In the normal braking as shown in FIG. 3, the input member 5 is advanced, whereby both the pressure member 17 as the control housing 1 are advanced with the product stored in it entirety including the cross member 15 to the left and initially have no brake booster is effective. This only starts when the pressure piece 17 penetrates into the rubber-elastic reaction member 18 and accordingly there is a small relative displacement between the control housing 1 and the valve piston 7 , as a result of which the sealing seat 8 is opened and an excess pressure is built up in the working chamber in relation to the vacuum chamber. This reinforcing effect can be regulated well via the input member 5 or the brake pedal. As can be seen from the distance between the stop surface 24 of the pressure piece 17 and the radial surface 33 on the control housing part 19 , the reaction force applied by the reaction member 18 to the pressure piece 17 is transmitted to the input member 5 via the force transmission arrangement 16 .

Fig. 4 illustrates the situation in a panic braking, in which it comes to the so-called brake assist mode. Due to the rapid depression of the brake pedal or rapid advancement of the input member 5 , which is typical of an emergency, the control housing 1 lags behind, so that the sealing seat 8 immediately lifts off from the valve body 3 , atmospheric pressure enters the working chamber and the brake booster fully deploys is transmitted from the control housing 1 via the control housing part 19 to the reaction member 18 . The pressure piece 17 also engages the reaction member 18 and deforms it, as shown in FIG. 4.

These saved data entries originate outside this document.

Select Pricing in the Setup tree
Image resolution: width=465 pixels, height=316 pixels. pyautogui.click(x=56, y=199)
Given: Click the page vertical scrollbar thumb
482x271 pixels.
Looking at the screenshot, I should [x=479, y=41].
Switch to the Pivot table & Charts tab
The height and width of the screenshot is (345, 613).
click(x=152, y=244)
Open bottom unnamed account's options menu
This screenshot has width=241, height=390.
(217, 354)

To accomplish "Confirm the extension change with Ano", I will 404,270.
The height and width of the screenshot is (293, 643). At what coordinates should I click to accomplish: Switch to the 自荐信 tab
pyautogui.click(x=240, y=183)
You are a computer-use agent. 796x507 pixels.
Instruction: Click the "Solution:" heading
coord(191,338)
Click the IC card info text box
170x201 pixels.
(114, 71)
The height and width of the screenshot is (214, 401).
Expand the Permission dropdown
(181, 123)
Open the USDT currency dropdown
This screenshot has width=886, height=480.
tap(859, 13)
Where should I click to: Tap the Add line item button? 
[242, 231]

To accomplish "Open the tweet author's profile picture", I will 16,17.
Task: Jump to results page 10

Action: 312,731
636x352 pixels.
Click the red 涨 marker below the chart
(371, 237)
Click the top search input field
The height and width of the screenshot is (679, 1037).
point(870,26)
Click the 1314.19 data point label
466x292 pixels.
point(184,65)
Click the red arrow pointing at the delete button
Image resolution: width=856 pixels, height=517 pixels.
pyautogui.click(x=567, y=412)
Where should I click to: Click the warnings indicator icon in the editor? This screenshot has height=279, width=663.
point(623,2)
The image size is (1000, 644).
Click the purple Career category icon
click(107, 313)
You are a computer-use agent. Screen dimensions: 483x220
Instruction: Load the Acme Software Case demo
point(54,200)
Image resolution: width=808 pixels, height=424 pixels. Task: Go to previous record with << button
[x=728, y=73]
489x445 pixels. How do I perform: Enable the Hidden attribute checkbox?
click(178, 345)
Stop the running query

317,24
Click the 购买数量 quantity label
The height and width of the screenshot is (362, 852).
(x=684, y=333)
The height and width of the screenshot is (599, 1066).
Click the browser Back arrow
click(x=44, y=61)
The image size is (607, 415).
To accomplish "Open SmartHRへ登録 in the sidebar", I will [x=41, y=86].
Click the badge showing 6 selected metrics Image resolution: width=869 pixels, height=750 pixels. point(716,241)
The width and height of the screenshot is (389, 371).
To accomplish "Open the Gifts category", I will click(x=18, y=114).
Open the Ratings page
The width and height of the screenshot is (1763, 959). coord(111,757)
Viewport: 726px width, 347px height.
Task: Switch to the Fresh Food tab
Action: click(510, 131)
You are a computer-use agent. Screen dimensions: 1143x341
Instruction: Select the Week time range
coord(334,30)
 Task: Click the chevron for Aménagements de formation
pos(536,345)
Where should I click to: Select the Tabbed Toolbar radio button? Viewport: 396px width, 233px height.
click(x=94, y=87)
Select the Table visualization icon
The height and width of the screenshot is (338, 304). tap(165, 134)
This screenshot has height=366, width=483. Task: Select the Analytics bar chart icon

When the input member 5 advances with the valve piston 7 , the release member 34 arranged on the control housing part 19 not only penetrates to a small extent, as in normal braking according to FIG. 3, but completely into the extension 31 of the valve piston 7 , the inclined annular surface 35 locking the locking member 29 radially shifted inward so that it penetrates completely into the annular groove 28 and the pressure piece 17 moves into the receptacle 25 of the valve piston 7 by compressing the spreading spring 26 , so that the force transmission arrangement 16 is shortened accordingly. The stop surface 24 on the pressure piece 17 comes to rest against the radial surface 33 of the control housing part 19 . This means that the reaction force acting on the pressure piece 17 is now introduced into the control housing 1 and the input member 5 is relieved of the reaction force to a corresponding extent. Complete reaction force relief means an infinite translation. In this case, also in the brake assist mode according to Fig. 4 via the input member 5, the valve piston 7 and the control housing part 19 are also applied in addition to the pneumatic brake boosting force a foot braking force.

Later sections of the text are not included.